Often it’s because the resolution is too big and isn’t broken down into bite-sized chunks. Often it’s because the reward doesn’t match the commitment and pain necessary to accomplish it. And sometimes it’s because there are too many resolutions creating an overwhelming feeling that’s just no fun. After all, when everything is a priority, nothing is.
- Same things happen with our strategic goals. Boards, Execs, and others can put in great work defining short and long range goals, but those will become just like New Year’s Resolutions if some thought isn’t put into actualizing them. You want results? You have to involve your team. Here’s how:
- Engage them. Goals should be set at the top an organization, because goals should be visionary. But your team will have good ideas to incorporate too. Even better, they will have ideas about how to accomplish those goals. Employees long to be “in on things.” Invite them to be.

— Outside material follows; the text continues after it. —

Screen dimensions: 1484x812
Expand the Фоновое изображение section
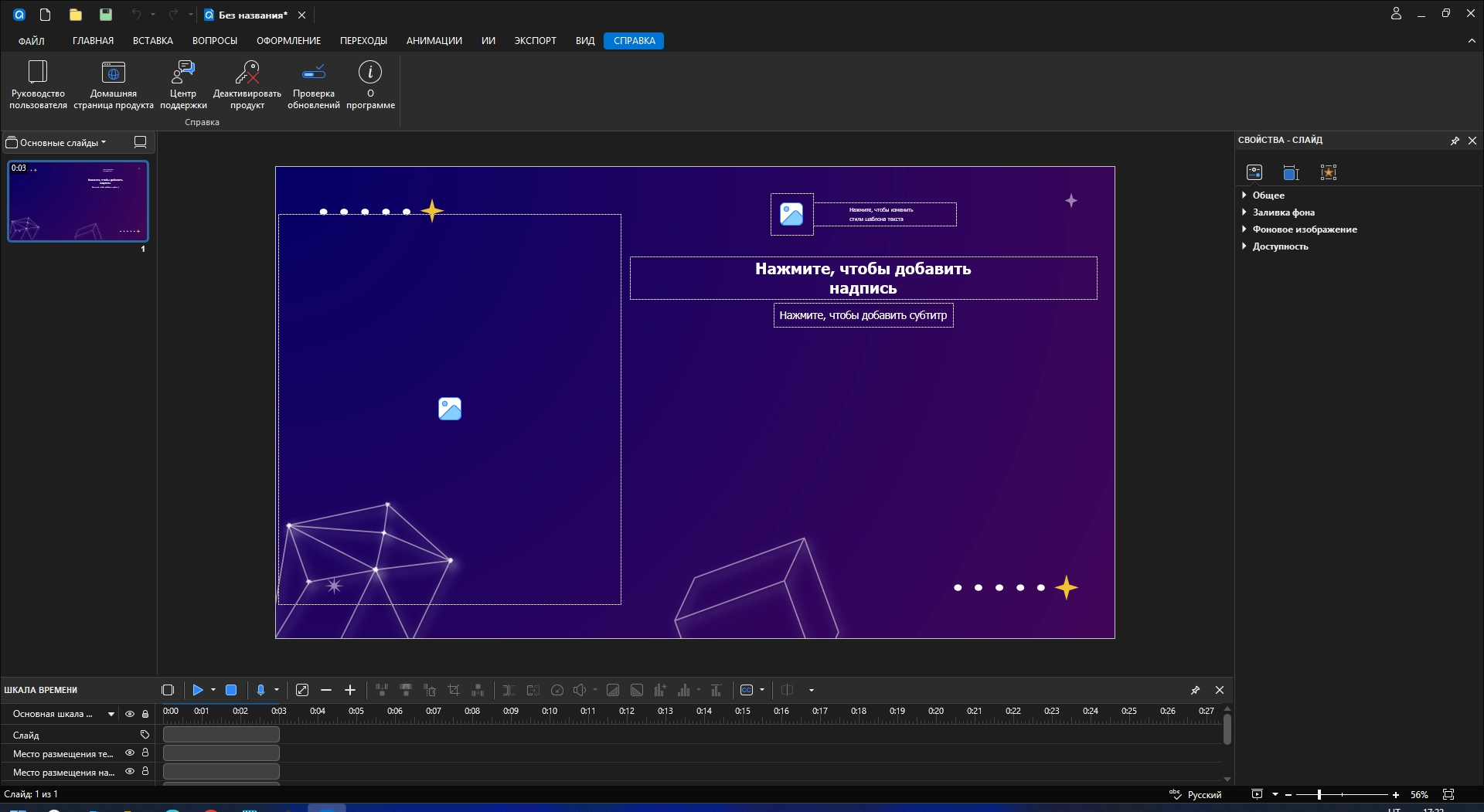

- Enlist them. Find out who wants to make a meaningful contribution to the accomplishment of each goal. In a larger organization with multiple levels of management, you may have to break the goals into what each division will accomplish and drill down from there. Someone has to own each goal, or each part of each goal. When you ask rather than issue an ultimatum, you get better buy in and you can end up enlisting people in goals that align with their passions. You’ll also find out who your future leaders are.
- Envision them. For each goal, ask what for, and then communicate that. Many people care less about your goal to grow the organization 20% than they do why. You will have some members of your team who are wired like you – where their “why” is the same as yours. Some will be different. Have multiple “why’s.” Help employees see underneath the goal and they will help you achieve it.

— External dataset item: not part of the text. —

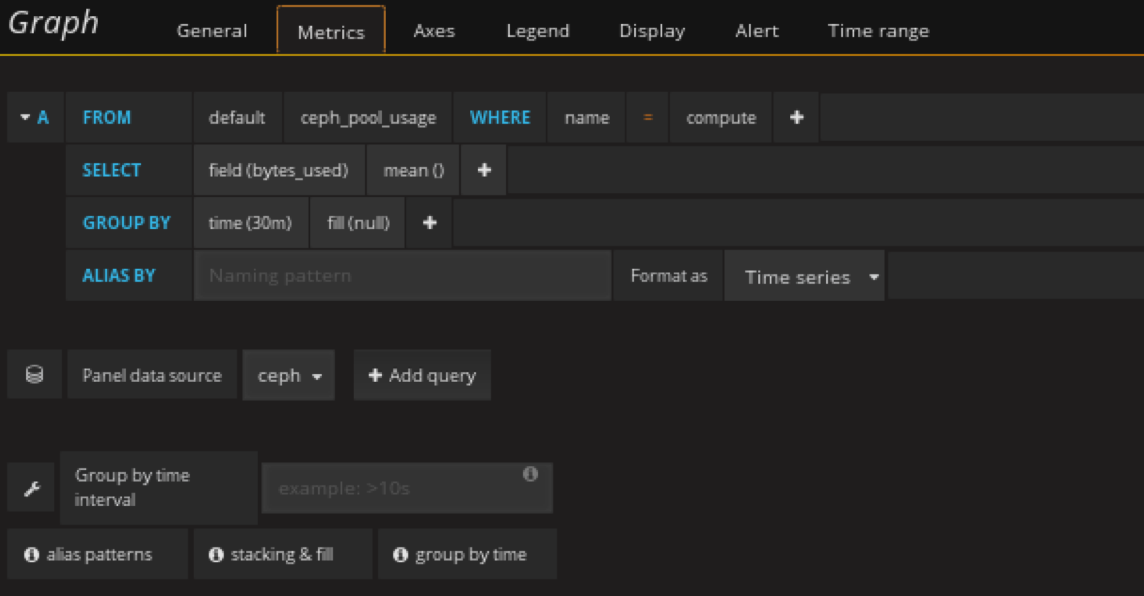
Task: Click the time (30m) group by segment
Action: pyautogui.click(x=250, y=223)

- Reward them. Rewards in the form of bonuses or annual increases should not be on the basis of merely being good, present, or happy at work. That’s the conventional way of doing compensation, but it creates entitlement. You can get people to think like owners if you reward them in a way that is aligned with how you are rewarded. That will also help you get your goals accomplished.
- Measure and revisit. Your strategic goals should be kept top of mind. Measure progress, talk about it, do periodic updates. Don’t do this with only your management team. Keep engaging, enlisting, and envisioning your team. When you hit an obstacle that may make it difficult or impossible to reach a goal, you will often find an engaged team member has a strategy to overcome the obstacle.
Make it a great 2015!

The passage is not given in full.